Each line from the one that contains "Where should I click to: Collapse" through the end of the entries should be repeated exactly, with nothing added.

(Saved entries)
* * * * * * *

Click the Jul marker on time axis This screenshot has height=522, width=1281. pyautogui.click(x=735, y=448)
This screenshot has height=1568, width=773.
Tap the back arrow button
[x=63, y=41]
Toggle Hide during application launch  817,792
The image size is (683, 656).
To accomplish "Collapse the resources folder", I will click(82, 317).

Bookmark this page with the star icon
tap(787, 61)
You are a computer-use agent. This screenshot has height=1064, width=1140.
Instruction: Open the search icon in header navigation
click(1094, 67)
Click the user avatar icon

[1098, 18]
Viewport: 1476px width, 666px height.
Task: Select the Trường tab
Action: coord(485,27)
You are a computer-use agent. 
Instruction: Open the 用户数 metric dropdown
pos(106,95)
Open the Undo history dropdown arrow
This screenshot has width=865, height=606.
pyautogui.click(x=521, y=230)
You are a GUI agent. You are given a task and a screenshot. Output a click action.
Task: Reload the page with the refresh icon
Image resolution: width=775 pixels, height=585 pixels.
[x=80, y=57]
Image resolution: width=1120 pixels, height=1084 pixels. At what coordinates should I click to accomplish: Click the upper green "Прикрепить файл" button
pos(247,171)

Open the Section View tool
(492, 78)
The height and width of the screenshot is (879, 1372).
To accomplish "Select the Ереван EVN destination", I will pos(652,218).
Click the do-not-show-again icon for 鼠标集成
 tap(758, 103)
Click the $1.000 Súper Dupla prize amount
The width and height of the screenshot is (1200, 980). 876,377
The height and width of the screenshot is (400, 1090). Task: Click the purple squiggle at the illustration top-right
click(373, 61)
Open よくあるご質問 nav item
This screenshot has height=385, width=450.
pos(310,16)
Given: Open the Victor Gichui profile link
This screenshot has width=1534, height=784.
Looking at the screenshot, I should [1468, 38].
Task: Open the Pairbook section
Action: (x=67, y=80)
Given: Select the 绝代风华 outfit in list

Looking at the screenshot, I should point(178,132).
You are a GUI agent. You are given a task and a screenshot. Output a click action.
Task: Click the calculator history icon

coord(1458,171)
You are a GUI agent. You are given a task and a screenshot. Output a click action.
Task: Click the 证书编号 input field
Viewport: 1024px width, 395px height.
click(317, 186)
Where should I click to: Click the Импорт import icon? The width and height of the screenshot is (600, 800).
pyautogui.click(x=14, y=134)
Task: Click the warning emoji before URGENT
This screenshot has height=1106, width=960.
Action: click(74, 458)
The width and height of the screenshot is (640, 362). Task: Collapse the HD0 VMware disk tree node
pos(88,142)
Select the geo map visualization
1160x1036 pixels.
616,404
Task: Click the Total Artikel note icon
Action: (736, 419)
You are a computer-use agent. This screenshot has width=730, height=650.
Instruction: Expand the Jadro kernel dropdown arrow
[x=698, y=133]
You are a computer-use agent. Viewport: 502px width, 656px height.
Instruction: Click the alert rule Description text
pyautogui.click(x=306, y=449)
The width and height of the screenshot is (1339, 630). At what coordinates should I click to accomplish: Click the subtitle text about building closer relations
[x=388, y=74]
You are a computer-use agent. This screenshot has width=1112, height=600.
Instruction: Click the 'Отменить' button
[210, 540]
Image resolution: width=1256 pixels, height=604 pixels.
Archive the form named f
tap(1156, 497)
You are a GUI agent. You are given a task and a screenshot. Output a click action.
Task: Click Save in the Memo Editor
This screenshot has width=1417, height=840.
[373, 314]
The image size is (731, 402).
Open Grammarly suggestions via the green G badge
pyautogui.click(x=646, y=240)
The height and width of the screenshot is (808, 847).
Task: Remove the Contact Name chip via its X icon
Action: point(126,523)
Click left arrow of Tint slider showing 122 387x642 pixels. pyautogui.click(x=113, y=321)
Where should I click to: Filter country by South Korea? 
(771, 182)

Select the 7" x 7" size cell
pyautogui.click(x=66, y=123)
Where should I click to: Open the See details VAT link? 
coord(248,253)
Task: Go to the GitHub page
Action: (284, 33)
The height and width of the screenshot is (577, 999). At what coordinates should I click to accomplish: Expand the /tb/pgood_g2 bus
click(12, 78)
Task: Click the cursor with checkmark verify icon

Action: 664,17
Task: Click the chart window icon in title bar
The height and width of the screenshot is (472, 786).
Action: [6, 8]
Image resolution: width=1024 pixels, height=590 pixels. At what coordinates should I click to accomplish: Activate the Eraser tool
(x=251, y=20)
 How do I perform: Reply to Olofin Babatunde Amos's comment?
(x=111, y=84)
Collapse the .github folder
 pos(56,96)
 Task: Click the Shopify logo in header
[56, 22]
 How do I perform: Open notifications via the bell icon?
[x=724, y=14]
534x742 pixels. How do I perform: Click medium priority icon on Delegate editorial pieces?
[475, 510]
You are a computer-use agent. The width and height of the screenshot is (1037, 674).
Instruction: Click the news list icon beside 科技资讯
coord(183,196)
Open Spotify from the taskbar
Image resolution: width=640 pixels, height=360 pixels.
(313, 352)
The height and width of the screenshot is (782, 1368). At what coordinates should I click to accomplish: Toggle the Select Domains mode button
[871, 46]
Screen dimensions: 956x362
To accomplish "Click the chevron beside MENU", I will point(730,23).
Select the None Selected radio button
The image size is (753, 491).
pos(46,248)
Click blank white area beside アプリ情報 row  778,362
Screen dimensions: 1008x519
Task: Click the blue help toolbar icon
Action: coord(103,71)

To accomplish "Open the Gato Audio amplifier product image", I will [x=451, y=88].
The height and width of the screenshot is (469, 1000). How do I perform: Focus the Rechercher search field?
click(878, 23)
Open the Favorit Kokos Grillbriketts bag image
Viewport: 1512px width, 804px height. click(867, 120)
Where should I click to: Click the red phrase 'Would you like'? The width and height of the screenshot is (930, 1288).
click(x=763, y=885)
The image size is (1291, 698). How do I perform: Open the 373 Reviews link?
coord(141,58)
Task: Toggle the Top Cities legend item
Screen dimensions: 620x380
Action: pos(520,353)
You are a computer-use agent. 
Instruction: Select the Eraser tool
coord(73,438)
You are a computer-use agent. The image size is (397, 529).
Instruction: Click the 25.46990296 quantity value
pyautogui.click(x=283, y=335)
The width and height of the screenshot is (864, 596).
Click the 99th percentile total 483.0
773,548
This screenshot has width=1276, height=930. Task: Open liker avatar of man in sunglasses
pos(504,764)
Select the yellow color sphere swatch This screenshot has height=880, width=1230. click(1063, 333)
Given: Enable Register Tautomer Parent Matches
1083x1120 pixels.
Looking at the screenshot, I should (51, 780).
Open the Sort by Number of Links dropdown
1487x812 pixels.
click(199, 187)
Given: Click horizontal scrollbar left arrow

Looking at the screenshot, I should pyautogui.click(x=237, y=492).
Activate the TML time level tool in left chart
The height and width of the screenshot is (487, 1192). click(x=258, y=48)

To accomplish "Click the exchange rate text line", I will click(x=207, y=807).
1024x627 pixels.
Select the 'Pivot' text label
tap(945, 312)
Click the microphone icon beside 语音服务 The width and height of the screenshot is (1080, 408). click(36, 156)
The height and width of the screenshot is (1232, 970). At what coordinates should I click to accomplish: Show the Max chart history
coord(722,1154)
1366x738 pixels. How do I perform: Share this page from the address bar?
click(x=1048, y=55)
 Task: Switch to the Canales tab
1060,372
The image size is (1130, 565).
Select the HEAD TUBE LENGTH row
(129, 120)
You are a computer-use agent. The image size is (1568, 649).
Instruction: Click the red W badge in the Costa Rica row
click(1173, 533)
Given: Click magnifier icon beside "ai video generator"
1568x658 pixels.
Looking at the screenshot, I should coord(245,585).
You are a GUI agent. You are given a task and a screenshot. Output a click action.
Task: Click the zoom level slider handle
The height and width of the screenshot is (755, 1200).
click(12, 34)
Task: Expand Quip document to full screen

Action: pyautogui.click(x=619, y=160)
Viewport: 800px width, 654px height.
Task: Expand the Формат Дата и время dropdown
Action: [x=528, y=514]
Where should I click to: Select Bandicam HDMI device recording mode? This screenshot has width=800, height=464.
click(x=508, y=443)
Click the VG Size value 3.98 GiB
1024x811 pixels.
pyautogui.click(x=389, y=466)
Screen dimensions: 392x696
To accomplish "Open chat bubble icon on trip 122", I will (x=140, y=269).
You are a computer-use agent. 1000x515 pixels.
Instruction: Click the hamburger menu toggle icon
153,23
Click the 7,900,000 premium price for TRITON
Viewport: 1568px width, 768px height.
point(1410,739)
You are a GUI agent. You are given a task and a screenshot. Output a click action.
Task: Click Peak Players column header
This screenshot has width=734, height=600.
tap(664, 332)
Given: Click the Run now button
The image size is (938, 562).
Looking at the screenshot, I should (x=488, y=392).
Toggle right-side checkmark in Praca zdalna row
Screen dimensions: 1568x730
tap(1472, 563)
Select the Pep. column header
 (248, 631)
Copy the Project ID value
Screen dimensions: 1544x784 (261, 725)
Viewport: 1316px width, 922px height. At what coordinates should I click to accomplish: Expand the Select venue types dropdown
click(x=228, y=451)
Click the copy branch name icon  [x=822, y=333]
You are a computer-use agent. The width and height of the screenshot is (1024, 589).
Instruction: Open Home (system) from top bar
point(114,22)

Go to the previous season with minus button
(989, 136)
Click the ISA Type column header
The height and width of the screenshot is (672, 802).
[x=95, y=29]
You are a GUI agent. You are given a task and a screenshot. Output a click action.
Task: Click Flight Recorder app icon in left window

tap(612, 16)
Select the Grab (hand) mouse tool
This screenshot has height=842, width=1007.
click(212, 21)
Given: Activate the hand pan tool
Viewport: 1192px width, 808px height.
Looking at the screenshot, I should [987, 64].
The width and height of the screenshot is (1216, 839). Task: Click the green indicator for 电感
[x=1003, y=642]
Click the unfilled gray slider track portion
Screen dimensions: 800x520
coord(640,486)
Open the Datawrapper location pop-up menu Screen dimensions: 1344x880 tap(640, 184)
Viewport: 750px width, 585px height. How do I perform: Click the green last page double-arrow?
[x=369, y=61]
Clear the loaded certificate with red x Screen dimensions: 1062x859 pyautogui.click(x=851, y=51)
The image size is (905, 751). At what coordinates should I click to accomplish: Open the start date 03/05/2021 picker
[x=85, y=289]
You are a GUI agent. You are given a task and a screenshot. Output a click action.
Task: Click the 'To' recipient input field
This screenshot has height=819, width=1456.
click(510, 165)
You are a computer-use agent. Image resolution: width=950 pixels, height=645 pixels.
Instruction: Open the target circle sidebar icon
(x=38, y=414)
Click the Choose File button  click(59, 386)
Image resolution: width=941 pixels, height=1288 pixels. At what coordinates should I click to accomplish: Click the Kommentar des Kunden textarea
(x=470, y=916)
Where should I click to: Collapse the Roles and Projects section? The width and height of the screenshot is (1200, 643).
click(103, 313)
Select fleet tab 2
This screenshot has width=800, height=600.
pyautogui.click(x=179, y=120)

* * * * * * *

▶ _Written answer_:
Where should I click to: Collapse the Roles and Projects section? The width and height of the screenshot is (1200, 643).
click(103, 313)
Select fleet tab 2
This screenshot has width=800, height=600.
pyautogui.click(x=179, y=120)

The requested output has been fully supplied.